Let’s face it, mistakes happen—and it’s unlikely that you will conclude the upcoming tax return season with an error-free record. However, there are some common mistakes that crop up year after year—and that can be easily avoided by a thorough review of your clients’ returns. Here are some examples culled from the IRS’s recently released data on the top errors paid preparers made on recently filed returns.
#1: Names and Numbers
Surprisingly, one of the most common mistakes on both professionally and self-prepared returns are names and taxpayer identification numbers that do not match up with the IRS’s or Social Security Administration’s records. These errors can have a number of consequences. For example, if a taxpayer’s or spouse’s Social Security number is missing or entered incorrectly, the IRS will deny the personal exemption for the taxpayer or spouse. An error in a dependent child’s name or number can have more far reaching effects. In addition to denying a dependency exemption for the child, the IRS will also disallow the child tax credit for that child and will reduce or disallow taxpayer’s earned income credit if the child is a qualifying child for purposes of the credit.

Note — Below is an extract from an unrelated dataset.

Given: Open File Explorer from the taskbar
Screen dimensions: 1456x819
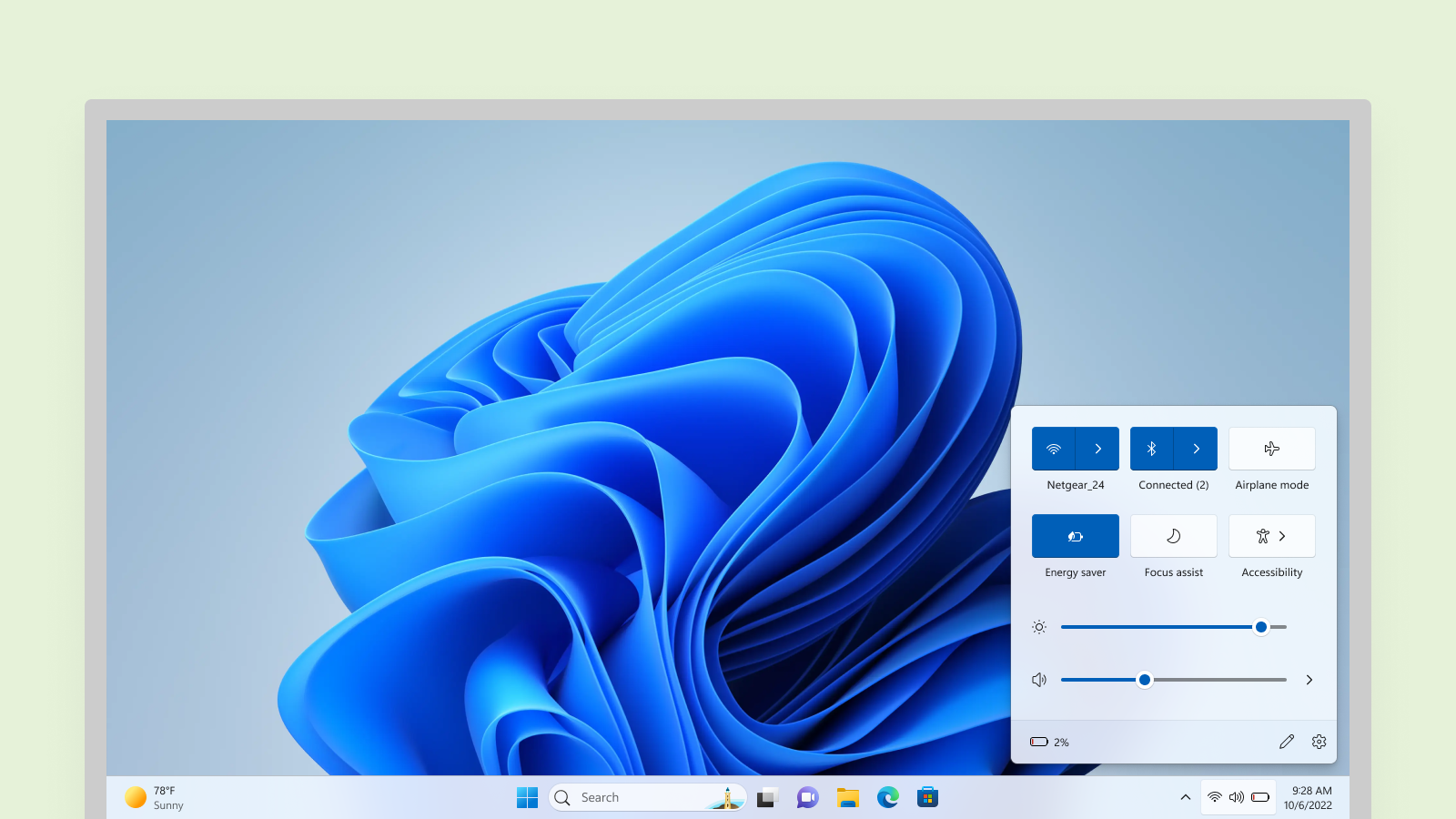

The best way to avoid name and Social Security number mismatches is to ask new clients for a photocopy of each family member’s Social Security card. With this information in your files, you can be sure that the information you enter on the client’s return is 100 percent accurate. In addition, make sure that your return review procedures include verification that all names and numbers have been entered correctly on the return.

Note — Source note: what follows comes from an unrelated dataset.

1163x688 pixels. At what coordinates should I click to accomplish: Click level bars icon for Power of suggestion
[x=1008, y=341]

Tax return tip: Watch the calendar when efiling a return for a newlywed or other client who recently filed a name change with the Social Security Administration. According to the IRS, it takes two weeks after a name changed is filed before the IRS’s records are updated. If the return due date is fast approaching and it’s impossible to wait out the two weeks, the return should be filed on paper.
#2: Earned Income Credit
As in prior years, the earned income credit was a prime source of errors on both professionally prepared and self-prepared returns. A significant number of these errors included credit claims by taxpayers who were either too young (under age 25) or too old (over age 65) to qualify for the credit.
Tax return tip: Check birth dates carefully. For 2014, the EIC cannot be claimed by clients born before 1950 or after 1990.
#3: Capital Gains Taxes
Improper calculation of capital gains taxes was among the top errors on individual returns. These errors stemmed from failure to take into account the lower tax rates of qualified dividends and capital gains.
Tax return tip: The tax rate on qualified dividends and capital gains is 15 percent for most taxpayers for 2014. However, the rate drops to 0 percent for taxpayers whose regular marginal rate is below 25 percent and rises to 20 percent for taxpayers in the top 39.6 percent bracket.
#4: Social Security Income
Miscalculations of the taxable amount of Social Security benefits also cropped up on paid preparer returns.
Tax return tip: A common source of these miscalculations is failure to take into account tax-exempt interest and other excludable income in determining the amount of taxable benefits. Be sure to double-check your calculations to make sure you have “added-back” the appropriate income items and one half the client’s Social Security benefits to adjusted gross income before comparing the client’s income to the Social Security benefits tax thresholds.
#5: Self-Employment Tax
A significant number of Form 1040 returns contained errors in adjusted gross income due to failure to claim a deduction for a self-employed taxpayer’s self-employment tax.
Tax return tip: A self-employed individual is entitled to deduct one-half of his or her self-employment tax liability as a business expense in arriving at adjusted gross income. In effect, this deduction represents the “employer share” of the tax.
#6: Health Savings Account Deductions
With the number of taxpayers with health savings accounts (HSAs) growing each year, it is not surprising that errors in computing the deduction for HSA contributions have begun to show up on taxpayer’s returns.
Tax return tip: For 2014, the annual limitation on HSA deductions for a taxpayer with self-only coverage under a high deductible health plan is $3,300. The annual limit on deductions for a taxpayer with family coverage is $6,550.